I’ve spent a lot of time lately thinking about what it means to “remain close”. We live in a world that has rapidly been creating and improving ways to communicate easily, faster and in more personal ways than ever. With all of this new media, are any of us really feeling more in touch? I’ve been told from friends and family that I am very good at long distance communication and remembering those I don’t see often, but I know I still have what I refer to as “communicators regret”; a feeling of sadness and disappointment in oneself because I didn’t spend enough time treasuring what I had until it was too late.
Just yesterday, I was informed that my father’s cousin, my “aunt” as I will refer to her from here on, passed away. Her long battle with cancer was over, but a new pain has washed over the hearts of her family. Of course I can say I am grateful she is no longer in pain, but as a good friend reminded me yesterday, that doesn’t negate the hurt of the loss. In terms of physical closeness, I didn’t get to see her often or hear her voice, but she left a very permanent impression on my concept of “remaining close”.
For me, there is still nothing like a hand written letter. I think it has something to do with knowing the person touched the letter I touch when I receive it and the imprint of a specific person’s handwriting that makes me feel like they are with me. The barrier of a screen or typeface is removed and the physicality of each person remains. It also seems like a more thoughtful act, rather than calling someone from the car or texting as we wait in line at the store. My aunt knew the importance of a card as a reminder of her thoughts and love to those she couldn’t see as much as she wanted to.

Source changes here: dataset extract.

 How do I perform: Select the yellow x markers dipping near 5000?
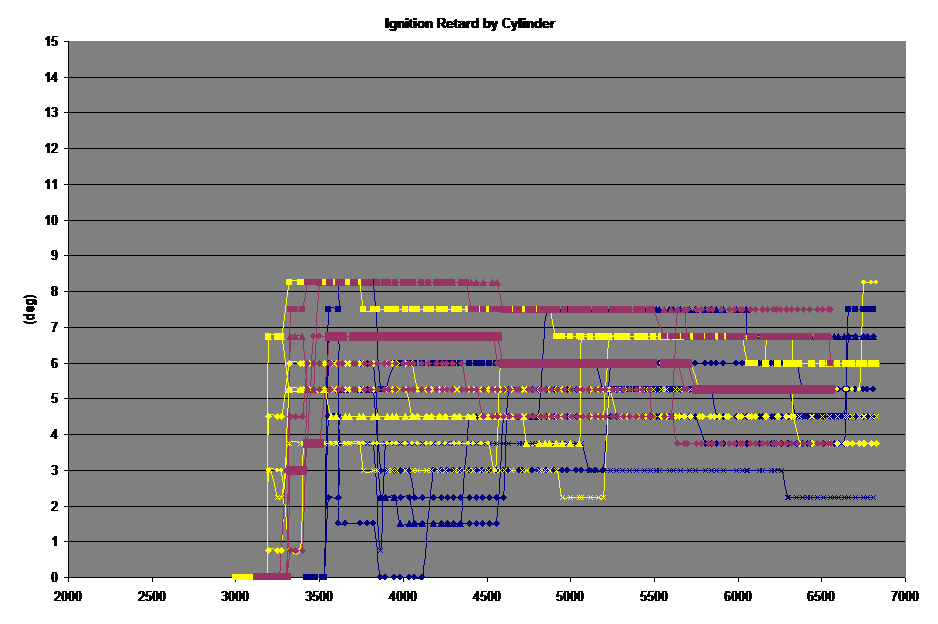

Now that she has passed on, I immediately thought about how much I would miss hearing from her. What I ended up realizing though is that she lives in me, in my commitment to continue writing cards to family and friends because her’s meant so much to me. It seems that she did leave this world alive – alive in my heart, alive in my actions and alive in the love I want to continue sharing with the one’s I love.
A friend gave me the idea of making her one more card, to send off with her once she is cremated. We are never too far away, too out of range, or without signal to say, “I love you and think of you all the time”.